Sur le papier, c’est intéressant, mais son efficacité est remise en cause. Tous les débats portent sur le côté “big brother”, de la protection des données personnelles. Mais la vraie question, c’est celle de l’efficacité de cette application pour casser les chaînes de transmission. 

Pour que l’outil soit efficace, il faut qu’il soit massivement téléchargé, de l’ordre de 60% de la population selon les experts. Et c’est loin d’être évident. Et ça va être compliqué, ne serait-ce que d’un point de vue mathématique. D’abord, on enlève tous ceux qui n’ont pas de smartphone, ça fait presque un quart des Français. Ensuite, parmi ceux qui ont un smartphone, on enlève ceux qui ont un iPhone, car l’appli fonctionne très mal soit une personne sur 5. Ca réduit encore le champ. 

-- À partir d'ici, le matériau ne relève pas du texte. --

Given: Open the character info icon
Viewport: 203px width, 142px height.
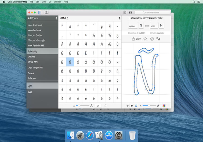Looking at the screenshot, I should click(x=152, y=39).
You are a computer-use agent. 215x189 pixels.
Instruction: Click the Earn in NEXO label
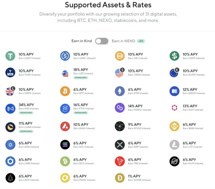(x=123, y=41)
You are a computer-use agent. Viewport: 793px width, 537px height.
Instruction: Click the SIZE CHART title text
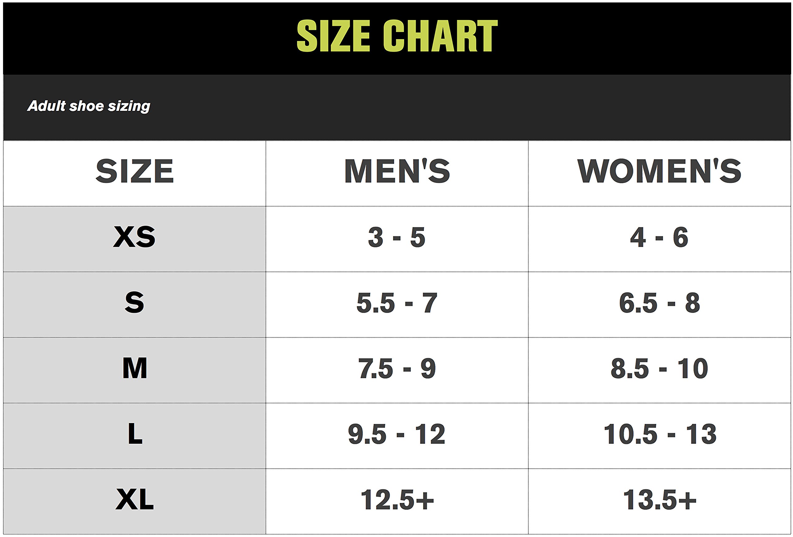(397, 35)
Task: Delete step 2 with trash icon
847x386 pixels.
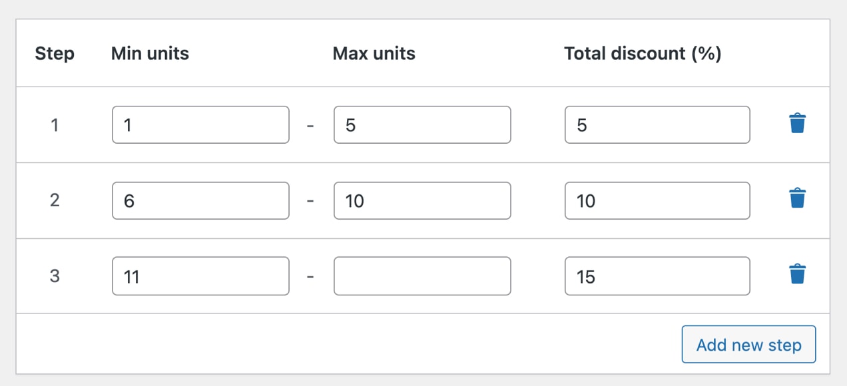Action: click(x=797, y=198)
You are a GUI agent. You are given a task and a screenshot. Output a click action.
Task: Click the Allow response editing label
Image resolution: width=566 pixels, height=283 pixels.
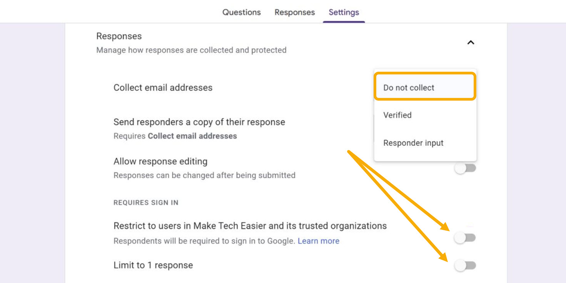tap(160, 161)
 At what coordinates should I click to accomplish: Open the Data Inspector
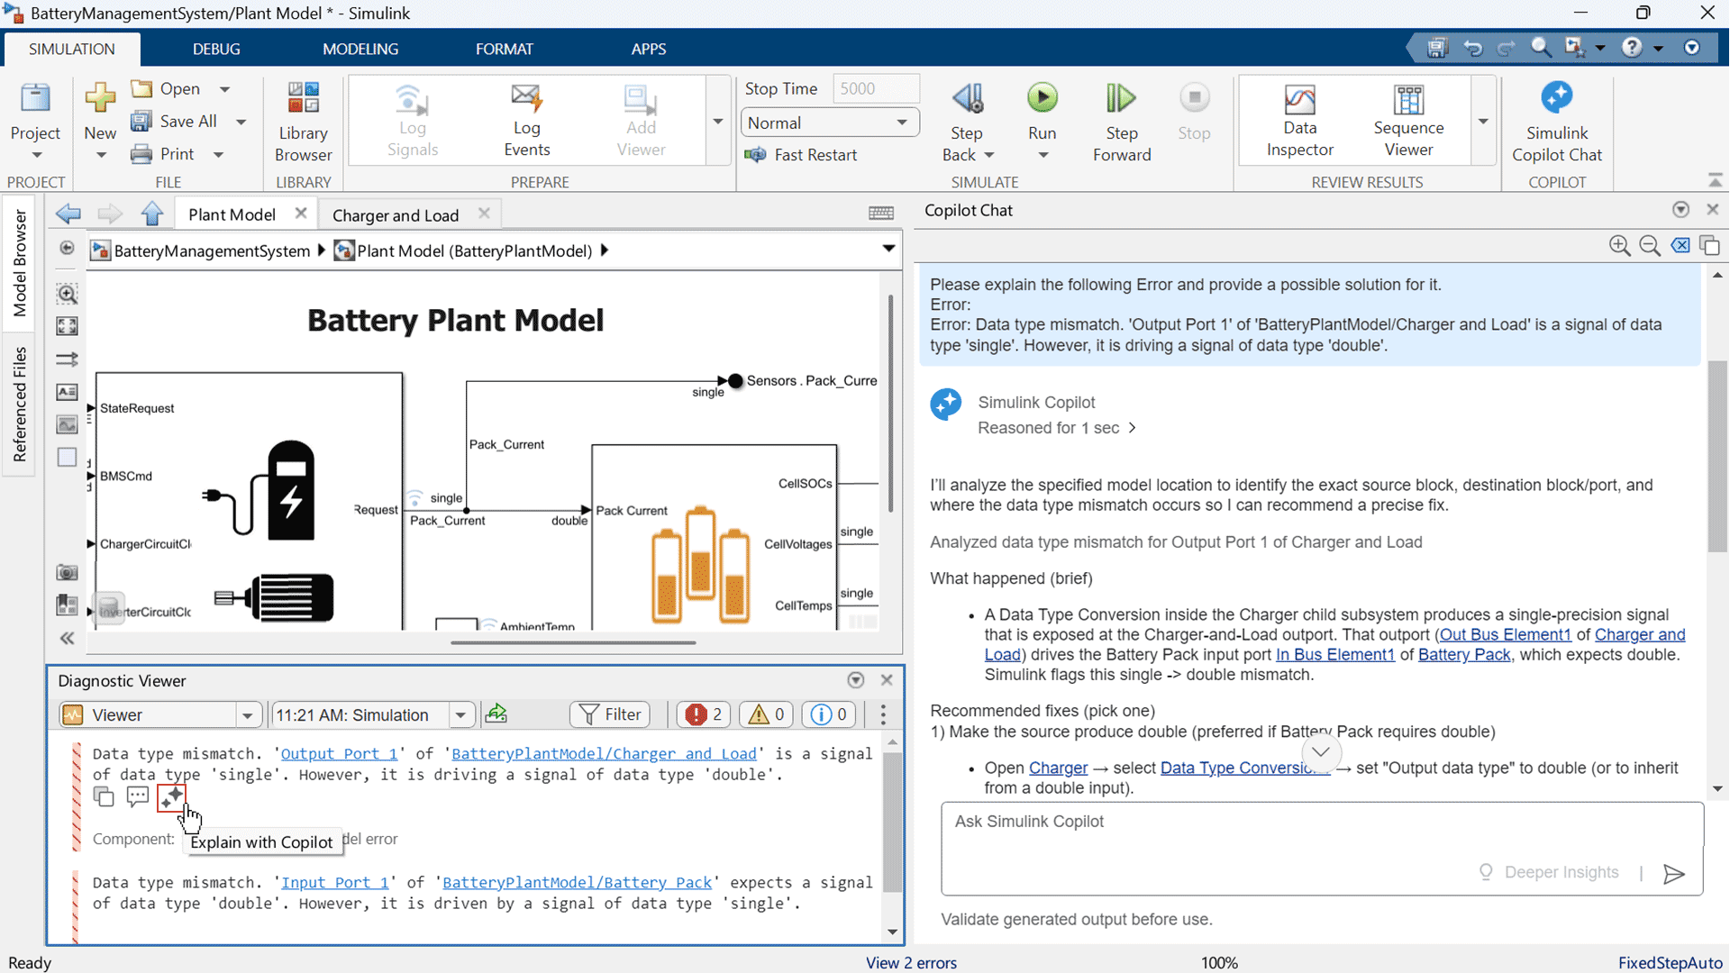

Ensuite, il faut accepter de télécharger volontairement l’application. Ca fait encore moins de monde. Puis, si vous tombez malade, il faut, encore une fois volontairement le déclarer via l’application, et ce n’est pas sûr que tout le monde le fasse. Ca fait donc énormément de conditions.

Peu de réussite à l'international

On se rend compte qu’à l’étranger, les résultats sont loin d’être probants : en Australie par exemple, en un mois, l’application de traçage n’a permis de détecter qu’un seul cas.

Ils ont lancé une application qui s’appelle “CovidSafe” il y a un mois environ, qui fonctionne sur le même principe que StopCovid. Six millions de téléchargements sur 24 millions d’habitants, ce qui est pas mal, et l’application n’a permis de détecter qu’un seul cas de Covid positif sur l’ensemble du pays. Et de prévenir une personne qui a été en contact avec elle. Un bide total... 

Singapour, qui a lancé une application, “TraceTogether”, qui fonctionne exactement sur le même principe et qui a fini par ordonner un confinement général. Sur la base du volontariat, moins de 20% de la population avait téléchargé l’application. Plus près de nous, en République Tchèque, moins de 2% ont téléchargé l'application, en Autriche 6%. La Belgique a complètement renoncé. 

Autre exemple, l’Islande, qui a mis en place un outil de traçage au mois d’avril, téléchargé par 40% de la population environ. Et même là, les autorités estiment que ça n’a pas changé la donne.